**Compito:**
Rispondi alle domande sull'estratto, una risposta per riga.
1. Quali enti hanno collaborato ai due giorni di dibattiti a Firenze?
2. Dove si è svolto il convegno sul paesaggio?
3. A quale università appartiene Almo Farina?

**Estratto:**

-*-*-

[13/10/2010] News toscana

Impatto antropico, ecologia del paesaggio e sosteniblità: ne parliamo con Almo Farina

GROSSETO. In Toscana, nel mese di ottobre, molti degli appuntamenti istituzionali e accademici hanno portato e promosso occasioni di confronto e dibattito, che hanno avuto come temi centrali pressione antropica, buone pratiche e tutela. A Firenze si sono da poco conclusi due giorni di dibattiti dal tema "Strategia Nazionale per la Biodiversità e il Piano di Azione Regionale per la biodiversità in Toscana", frutto della collaborazione tra WWF Italia, Regione Toscana e Ministero dell'Ambiente.

E da poco si è concluso anche il convegno sul paesaggio alla Normale di Pisa, mentre all'Istituto Superiore Sant'Anna di Pisa si sono affrontati i temi dello sviluppo, della tutela e della gestione di paesaggi rurali.

L'ecologo Almo Farina (Università di Urbino), che è intervenuto agli incontri del Sant'Anna commenta "E' ad una corretta teoria delle risorse a cui dobbiamo riferirci, per comprendere al meglio il sistema paesaggio e per tutelare la biodiversità". Proprio il continuo bisogno di risorse che caratterizza ogni essere vivente è infatti alla base dei fenomeni di sfruttamento e trasformazione del territorio che diviene, come suggerisce Gianfranco Bologna, un vero e proprio "bioma antropico" dalle implicazioni storiche, culturali e sociali (vedi Greenreport 8 ottobre 2010).

-*-*-

(Voci da una fonte di dati)
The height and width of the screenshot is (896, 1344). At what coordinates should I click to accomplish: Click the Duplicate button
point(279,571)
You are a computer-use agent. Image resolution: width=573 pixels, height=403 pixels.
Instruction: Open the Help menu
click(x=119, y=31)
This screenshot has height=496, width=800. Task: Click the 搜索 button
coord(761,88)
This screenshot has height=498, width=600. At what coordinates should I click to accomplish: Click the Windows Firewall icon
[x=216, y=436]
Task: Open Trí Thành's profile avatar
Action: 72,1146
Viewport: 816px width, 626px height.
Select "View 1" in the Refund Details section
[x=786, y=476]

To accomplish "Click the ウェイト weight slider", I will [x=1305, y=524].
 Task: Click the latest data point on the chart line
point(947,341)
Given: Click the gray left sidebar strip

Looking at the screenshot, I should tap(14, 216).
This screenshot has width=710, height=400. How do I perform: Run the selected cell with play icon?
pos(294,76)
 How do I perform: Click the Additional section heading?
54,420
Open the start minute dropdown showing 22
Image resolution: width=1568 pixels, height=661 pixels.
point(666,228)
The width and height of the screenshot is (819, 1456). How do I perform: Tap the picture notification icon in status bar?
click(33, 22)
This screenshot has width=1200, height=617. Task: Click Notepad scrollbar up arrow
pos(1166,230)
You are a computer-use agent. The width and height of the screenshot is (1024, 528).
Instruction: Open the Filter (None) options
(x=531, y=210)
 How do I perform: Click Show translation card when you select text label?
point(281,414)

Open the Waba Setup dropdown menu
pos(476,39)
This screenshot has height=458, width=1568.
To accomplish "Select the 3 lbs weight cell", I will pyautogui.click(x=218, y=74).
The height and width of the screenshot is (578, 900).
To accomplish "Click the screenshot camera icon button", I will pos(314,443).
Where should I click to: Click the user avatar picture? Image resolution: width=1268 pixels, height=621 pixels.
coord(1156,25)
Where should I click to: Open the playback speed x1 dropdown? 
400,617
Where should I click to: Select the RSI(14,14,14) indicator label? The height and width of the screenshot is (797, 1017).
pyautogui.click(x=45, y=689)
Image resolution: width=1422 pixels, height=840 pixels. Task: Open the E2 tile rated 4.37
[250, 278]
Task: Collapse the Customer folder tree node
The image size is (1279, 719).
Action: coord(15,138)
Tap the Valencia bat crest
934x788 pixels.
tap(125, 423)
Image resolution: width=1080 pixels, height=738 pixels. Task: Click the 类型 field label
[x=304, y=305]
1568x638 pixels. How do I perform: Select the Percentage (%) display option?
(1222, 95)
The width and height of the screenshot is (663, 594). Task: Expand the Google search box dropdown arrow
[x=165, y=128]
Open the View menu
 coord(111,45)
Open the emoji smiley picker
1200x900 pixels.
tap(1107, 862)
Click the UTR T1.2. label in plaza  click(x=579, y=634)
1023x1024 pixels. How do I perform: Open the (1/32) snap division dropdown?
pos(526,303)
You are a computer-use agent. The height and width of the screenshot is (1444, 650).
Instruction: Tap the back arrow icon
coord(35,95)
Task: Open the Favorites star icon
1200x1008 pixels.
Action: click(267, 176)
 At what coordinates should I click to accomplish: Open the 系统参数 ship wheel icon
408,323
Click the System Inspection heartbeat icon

-*-*-

**Risposta:**
1. WWF Italia, Regione Toscana e Ministero dell'Ambiente.
2. Alla Normale di Pisa.
3. All'Università di Urbino.